begin

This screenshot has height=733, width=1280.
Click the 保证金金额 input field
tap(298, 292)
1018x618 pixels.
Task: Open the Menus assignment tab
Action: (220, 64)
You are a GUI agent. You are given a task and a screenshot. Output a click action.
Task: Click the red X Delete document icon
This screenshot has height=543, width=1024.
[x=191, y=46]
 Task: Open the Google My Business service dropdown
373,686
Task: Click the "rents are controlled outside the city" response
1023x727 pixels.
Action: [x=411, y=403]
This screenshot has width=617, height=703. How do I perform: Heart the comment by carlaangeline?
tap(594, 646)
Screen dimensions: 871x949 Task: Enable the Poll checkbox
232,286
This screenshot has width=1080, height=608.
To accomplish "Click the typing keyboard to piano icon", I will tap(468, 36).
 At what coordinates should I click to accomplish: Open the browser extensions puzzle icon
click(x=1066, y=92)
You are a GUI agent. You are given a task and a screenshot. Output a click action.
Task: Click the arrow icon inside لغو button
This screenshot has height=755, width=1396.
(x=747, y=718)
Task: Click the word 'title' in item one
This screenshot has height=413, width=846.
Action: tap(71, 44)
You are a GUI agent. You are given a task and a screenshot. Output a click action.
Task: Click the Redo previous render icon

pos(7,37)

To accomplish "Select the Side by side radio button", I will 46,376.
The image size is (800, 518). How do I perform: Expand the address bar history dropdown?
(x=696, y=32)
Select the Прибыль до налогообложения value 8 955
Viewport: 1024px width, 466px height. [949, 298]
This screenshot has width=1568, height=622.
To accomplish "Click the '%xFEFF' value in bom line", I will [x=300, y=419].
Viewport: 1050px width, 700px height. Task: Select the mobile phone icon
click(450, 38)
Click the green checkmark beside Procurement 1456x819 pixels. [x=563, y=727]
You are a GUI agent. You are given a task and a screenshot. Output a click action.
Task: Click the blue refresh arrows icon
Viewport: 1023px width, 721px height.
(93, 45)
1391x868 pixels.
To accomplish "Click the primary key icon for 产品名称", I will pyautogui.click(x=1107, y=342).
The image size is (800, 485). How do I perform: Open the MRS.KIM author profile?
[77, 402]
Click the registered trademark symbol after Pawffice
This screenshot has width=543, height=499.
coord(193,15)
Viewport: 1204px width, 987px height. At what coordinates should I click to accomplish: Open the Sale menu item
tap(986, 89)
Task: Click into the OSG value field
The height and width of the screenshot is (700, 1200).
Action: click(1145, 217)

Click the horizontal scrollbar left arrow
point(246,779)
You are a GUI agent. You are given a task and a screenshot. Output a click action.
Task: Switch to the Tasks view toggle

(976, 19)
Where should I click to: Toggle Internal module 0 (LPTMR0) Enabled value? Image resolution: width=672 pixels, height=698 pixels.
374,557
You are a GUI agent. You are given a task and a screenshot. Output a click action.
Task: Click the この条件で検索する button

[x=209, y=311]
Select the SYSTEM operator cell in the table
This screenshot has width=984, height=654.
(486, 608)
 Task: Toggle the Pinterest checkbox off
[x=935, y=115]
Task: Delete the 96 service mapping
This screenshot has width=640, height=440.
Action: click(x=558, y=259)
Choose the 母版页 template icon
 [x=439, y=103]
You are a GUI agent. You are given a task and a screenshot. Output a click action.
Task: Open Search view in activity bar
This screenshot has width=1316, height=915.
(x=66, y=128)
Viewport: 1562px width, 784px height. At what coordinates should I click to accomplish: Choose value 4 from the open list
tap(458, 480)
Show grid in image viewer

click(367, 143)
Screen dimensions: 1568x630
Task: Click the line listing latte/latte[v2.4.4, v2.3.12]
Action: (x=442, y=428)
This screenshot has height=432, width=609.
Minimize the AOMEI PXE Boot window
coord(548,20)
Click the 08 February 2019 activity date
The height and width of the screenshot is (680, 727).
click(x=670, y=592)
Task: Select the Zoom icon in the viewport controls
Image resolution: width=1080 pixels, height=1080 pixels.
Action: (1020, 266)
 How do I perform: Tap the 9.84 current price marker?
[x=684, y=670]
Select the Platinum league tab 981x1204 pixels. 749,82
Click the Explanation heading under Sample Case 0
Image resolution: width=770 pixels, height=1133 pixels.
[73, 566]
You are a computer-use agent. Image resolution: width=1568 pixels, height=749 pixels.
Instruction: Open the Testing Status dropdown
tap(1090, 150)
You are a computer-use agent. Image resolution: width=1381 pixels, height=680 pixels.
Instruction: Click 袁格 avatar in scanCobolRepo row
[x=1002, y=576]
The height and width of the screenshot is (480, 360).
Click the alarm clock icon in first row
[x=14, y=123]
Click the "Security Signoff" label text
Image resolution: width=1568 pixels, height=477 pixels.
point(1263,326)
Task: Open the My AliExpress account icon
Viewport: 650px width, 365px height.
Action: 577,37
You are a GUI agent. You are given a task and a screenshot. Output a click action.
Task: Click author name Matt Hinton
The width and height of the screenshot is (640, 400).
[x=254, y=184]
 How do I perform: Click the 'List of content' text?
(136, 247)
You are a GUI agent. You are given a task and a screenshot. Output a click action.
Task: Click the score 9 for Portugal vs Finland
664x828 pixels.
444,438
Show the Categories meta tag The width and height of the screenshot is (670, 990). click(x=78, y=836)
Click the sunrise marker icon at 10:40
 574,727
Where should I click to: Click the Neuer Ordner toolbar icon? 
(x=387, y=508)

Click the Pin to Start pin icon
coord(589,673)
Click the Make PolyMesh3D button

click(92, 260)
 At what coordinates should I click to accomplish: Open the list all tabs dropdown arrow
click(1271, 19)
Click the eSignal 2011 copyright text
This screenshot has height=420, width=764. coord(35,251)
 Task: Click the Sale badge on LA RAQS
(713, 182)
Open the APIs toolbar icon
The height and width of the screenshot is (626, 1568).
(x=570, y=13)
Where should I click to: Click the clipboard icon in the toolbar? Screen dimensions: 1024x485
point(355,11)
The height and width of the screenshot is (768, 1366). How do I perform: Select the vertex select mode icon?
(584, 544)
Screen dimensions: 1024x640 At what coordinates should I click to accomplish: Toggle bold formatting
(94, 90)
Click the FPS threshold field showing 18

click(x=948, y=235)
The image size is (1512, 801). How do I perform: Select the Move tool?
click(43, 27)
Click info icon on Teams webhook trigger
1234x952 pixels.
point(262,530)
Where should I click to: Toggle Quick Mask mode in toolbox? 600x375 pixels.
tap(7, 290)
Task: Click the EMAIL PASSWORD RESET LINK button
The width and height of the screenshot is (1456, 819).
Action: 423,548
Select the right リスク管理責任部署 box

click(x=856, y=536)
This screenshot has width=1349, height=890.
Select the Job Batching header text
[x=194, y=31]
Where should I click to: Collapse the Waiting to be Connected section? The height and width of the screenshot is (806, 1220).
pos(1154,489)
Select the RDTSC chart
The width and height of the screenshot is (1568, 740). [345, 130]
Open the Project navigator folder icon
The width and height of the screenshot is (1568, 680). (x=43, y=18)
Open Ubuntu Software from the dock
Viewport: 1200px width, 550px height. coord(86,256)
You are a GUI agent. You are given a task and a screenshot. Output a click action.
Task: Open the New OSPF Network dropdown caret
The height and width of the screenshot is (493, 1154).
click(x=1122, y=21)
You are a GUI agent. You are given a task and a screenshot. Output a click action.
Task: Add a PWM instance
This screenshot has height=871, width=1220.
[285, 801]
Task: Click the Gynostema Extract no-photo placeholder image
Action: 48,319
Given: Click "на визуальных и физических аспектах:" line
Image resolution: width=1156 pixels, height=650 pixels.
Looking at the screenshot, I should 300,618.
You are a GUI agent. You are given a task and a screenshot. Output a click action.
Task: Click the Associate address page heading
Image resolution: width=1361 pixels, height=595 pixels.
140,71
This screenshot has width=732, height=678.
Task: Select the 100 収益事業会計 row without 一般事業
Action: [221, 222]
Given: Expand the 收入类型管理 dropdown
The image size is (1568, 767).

end

Format every line of the records above as a JSON list of strings, one string per line, leaving out blank lines.

[
  "This screenshot has height=733, width=1280.",
  "Click the 保证金金额 input field",
  "tap(298, 292)",
  "1018x618 pixels.",
  "Task: Open the Menus assignment tab",
  "Action: (220, 64)",
  "You are a GUI agent. You are given a task and a screenshot. Output a click action.",
  "Task: Click the red X Delete document icon",
  "This screenshot has height=543, width=1024.",
  "[x=191, y=46]",
  " Task: Open the Google My Business service dropdown",
  "373,686",
  "Task: Click the \"rents are controlled outside the city\" response",
  "1023x727 pixels.",
  "Action: [x=411, y=403]",
  "This screenshot has width=617, height=703. How do I perform: Heart the comment by carlaangeline?",
  "tap(594, 646)",
  "Screen dimensions: 871x949 Task: Enable the Poll checkbox",
  "232,286",
  "This screenshot has width=1080, height=608.",
  "To accomplish \"Click the typing keyboard to piano icon\", I will tap(468, 36).",
  " At what coordinates should I click to accomplish: Open the browser extensions puzzle icon",
  "click(x=1066, y=92)",
  "You are a GUI agent. You are given a task and a screenshot. Output a click action.",
  "Task: Click the arrow icon inside لغو button",
  "This screenshot has height=755, width=1396.",
  "(x=747, y=718)",
  "Task: Click the word 'title' in item one",
  "This screenshot has height=413, width=846.",
  "Action: tap(71, 44)",
  "You are a GUI agent. You are given a task and a screenshot. Output a click action.",
  "Task: Click the Redo previous render icon",
  "pos(7,37)",
  "To accomplish \"Select the Side by side radio button\", I will 46,376.",
  "The image size is (800, 518). How do I perform: Expand the address bar history dropdown?",
  "(x=696, y=32)",
  "Select the Прибыль до налогообложения value 8 955",
  "Viewport: 1024px width, 466px height. [949, 298]",
  "This screenshot has width=1568, height=622.",
  "To accomplish \"Click the '%xFEFF' value in bom line\", I will [x=300, y=419].",
  "Viewport: 1050px width, 700px height. Task: Select the mobile phone icon",
  "click(450, 38)",
  "Click the green checkmark beside Procurement 1456x819 pixels. [x=563, y=727]",
  "You are a GUI agent. You are given a task and a screenshot. Output a click action.",
  "Task: Click the blue refresh arrows icon",
  "Viewport: 1023px width, 721px height.",
  "(93, 45)",
  "1391x868 pixels.",
  "To accomplish \"Click the primary key icon for 产品名称\", I will pyautogui.click(x=1107, y=342).",
  "The image size is (800, 485). How do I perform: Open the MRS.KIM author profile?",
  "[77, 402]",
  "Click the registered trademark symbol after Pawffice",
  "This screenshot has width=543, height=499.",
  "coord(193,15)",
  "Viewport: 1204px width, 987px height. At what coordinates should I click to accomplish: Open the Sale menu item",
  "tap(986, 89)",
  "Task: Click into the OSG value field",
  "The height and width of the screenshot is (700, 1200).",
  "Action: click(1145, 217)",
  "Click the horizontal scrollbar left arrow",
  "point(246,779)",
  "You are a GUI agent. You are given a task and a screenshot. Output a click action.",
  "Task: Switch to the Tasks view toggle",
  "(976, 19)",
  "Where should I click to: Toggle Internal module 0 (LPTMR0) Enabled value? Image resolution: width=672 pixels, height=698 pixels.",
  "374,557",
  "You are a GUI agent. You are given a task and a screenshot. Output a click action.",
  "Task: Click the この条件で検索する button",
  "[x=209, y=311]",
  "Select the SYSTEM operator cell in the table",
  "This screenshot has width=984, height=654.",
  "(486, 608)",
  " Task: Toggle the Pinterest checkbox off",
  "[x=935, y=115]",
  "Task: Delete the 96 service mapping",
  "This screenshot has width=640, height=440.",
  "Action: click(x=558, y=259)",
  "Choose the 母版页 template icon",
  " [x=439, y=103]",
  "You are a GUI agent. You are given a task and a screenshot. Output a click action.",
  "Task: Open Search view in activity bar",
  "This screenshot has width=1316, height=915.",
  "(x=66, y=128)",
  "Viewport: 1562px width, 784px height. At what coordinates should I click to accomplish: Choose value 4 from the open list",
  "tap(458, 480)",
  "Show grid in image viewer",
  "click(367, 143)",
  "Screen dimensions: 1568x630",
  "Task: Click the line listing latte/latte[v2.4.4, v2.3.12]",
  "Action: (x=442, y=428)",
  "This screenshot has height=432, width=609.",
  "Minimize the AOMEI PXE Boot window",
  "coord(548,20)",
  "Click the 08 February 2019 activity date",
  "The height and width of the screenshot is (680, 727).",
  "click(x=670, y=592)",
  "Task: Select the Zoom icon in the viewport controls",
  "Image resolution: width=1080 pixels, height=1080 pixels.",
  "Action: (1020, 266)",
  " How do I perform: Tap the 9.84 current price marker?",
  "[x=684, y=670]",
  "Select the Platinum league tab 981x1204 pixels. 749,82",
  "Click the Explanation heading under Sample Case 0",
  "Image resolution: width=770 pixels, height=1133 pixels.",
  "[73, 566]",
  "You are a computer-use agent. Image resolution: width=1568 pixels, height=749 pixels.",
  "Instruction: Open the Testing Status dropdown",
  "tap(1090, 150)",
  "You are a computer-use agent. Image resolution: width=1381 pixels, height=680 pixels.",
  "Instruction: Click 袁格 avatar in scanCobolRepo row",
  "[x=1002, y=576]",
  "The height and width of the screenshot is (480, 360).",
  "Click the alarm clock icon in first row",
  "[x=14, y=123]",
  "Click the \"Security Signoff\" label text",
  "Image resolution: width=1568 pixels, height=477 pixels.",
  "point(1263,326)",
  "Task: Open the My AliExpress account icon",
  "Viewport: 650px width, 365px height.",
  "Action: 577,37",
  "You are a GUI agent. You are given a task and a screenshot. Output a click action.",
  "Task: Click author name Matt Hinton",
  "The width and height of the screenshot is (640, 400).",
  "[x=254, y=184]",
  " How do I perform: Click the 'List of content' text?",
  "(136, 247)",
  "You are a GUI agent. You are given a task and a screenshot. Output a click action.",
  "Task: Click the score 9 for Portugal vs Finland",
  "664x828 pixels.",
  "444,438",
  "Show the Categories meta tag The width and height of the screenshot is (670, 990). click(x=78, y=836)",
  "Click the sunrise marker icon at 10:40",
  " 574,727",
  "Where should I click to: Click the Neuer Ordner toolbar icon? ",
  "(x=387, y=508)",
  "Click the Pin to Start pin icon",
  "coord(589,673)",
  "Click the Make PolyMesh3D button",
  "click(92, 260)",
  " At what coordinates should I click to accomplish: Open the list all tabs dropdown arrow",
  "click(1271, 19)",
  "Click the eSignal 2011 copyright text",
  "This screenshot has height=420, width=764. coord(35,251)",
  " Task: Click the Sale badge on LA RAQS",
  "(713, 182)",
  "Open the APIs toolbar icon",
  "The height and width of the screenshot is (626, 1568).",
  "(x=570, y=13)",
  "Where should I click to: Click the clipboard icon in the toolbar? Screen dimensions: 1024x485",
  "point(355,11)",
  "The height and width of the screenshot is (768, 1366). How do I perform: Select the vertex select mode icon?",
  "(584, 544)",
  "Screen dimensions: 1024x640 At what coordinates should I click to accomplish: Toggle bold formatting",
  "(94, 90)",
  "Click the FPS threshold field showing 18",
  "click(x=948, y=235)",
  "The image size is (1512, 801). How do I perform: Select the Move tool?",
  "click(43, 27)",
  "Click info icon on Teams webhook trigger",
  "1234x952 pixels.",
  "point(262,530)",
  "Where should I click to: Toggle Quick Mask mode in toolbox? 600x375 pixels.",
  "tap(7, 290)",
  "Task: Click the EMAIL PASSWORD RESET LINK button",
  "The width and height of the screenshot is (1456, 819).",
  "Action: 423,548",
  "Select the right リスク管理責任部署 box",
  "click(x=856, y=536)",
  "This screenshot has width=1349, height=890.",
  "Select the Job Batching header text",
  "[x=194, y=31]",
  "Where should I click to: Collapse the Waiting to be Connected section? The height and width of the screenshot is (806, 1220).",
  "pos(1154,489)",
  "Select the RDTSC chart",
  "The width and height of the screenshot is (1568, 740). [345, 130]",
  "Open the Project navigator folder icon",
  "The width and height of the screenshot is (1568, 680). (x=43, y=18)",
  "Open Ubuntu Software from the dock",
  "Viewport: 1200px width, 550px height. coord(86,256)",
  "You are a GUI agent. You are given a task and a screenshot. Output a click action.",
  "Task: Open the New OSPF Network dropdown caret",
  "The height and width of the screenshot is (493, 1154).",
  "click(x=1122, y=21)",
  "You are a GUI agent. You are given a task and a screenshot. Output a click action.",
  "Task: Add a PWM instance",
  "This screenshot has height=871, width=1220.",
  "[285, 801]",
  "Task: Click the Gynostema Extract no-photo placeholder image",
  "Action: 48,319",
  "Given: Click \"на визуальных и физических аспектах:\" line",
  "Image resolution: width=1156 pixels, height=650 pixels.",
  "Looking at the screenshot, I should 300,618.",
  "You are a GUI agent. You are given a task and a screenshot. Output a click action.",
  "Task: Click the Associate address page heading",
  "Image resolution: width=1361 pixels, height=595 pixels.",
  "140,71",
  "This screenshot has width=732, height=678.",
  "Task: Select the 100 収益事業会計 row without 一般事業",
  "Action: [221, 222]",
  "Given: Expand the 收入类型管理 dropdown",
  "The image size is (1568, 767)."
]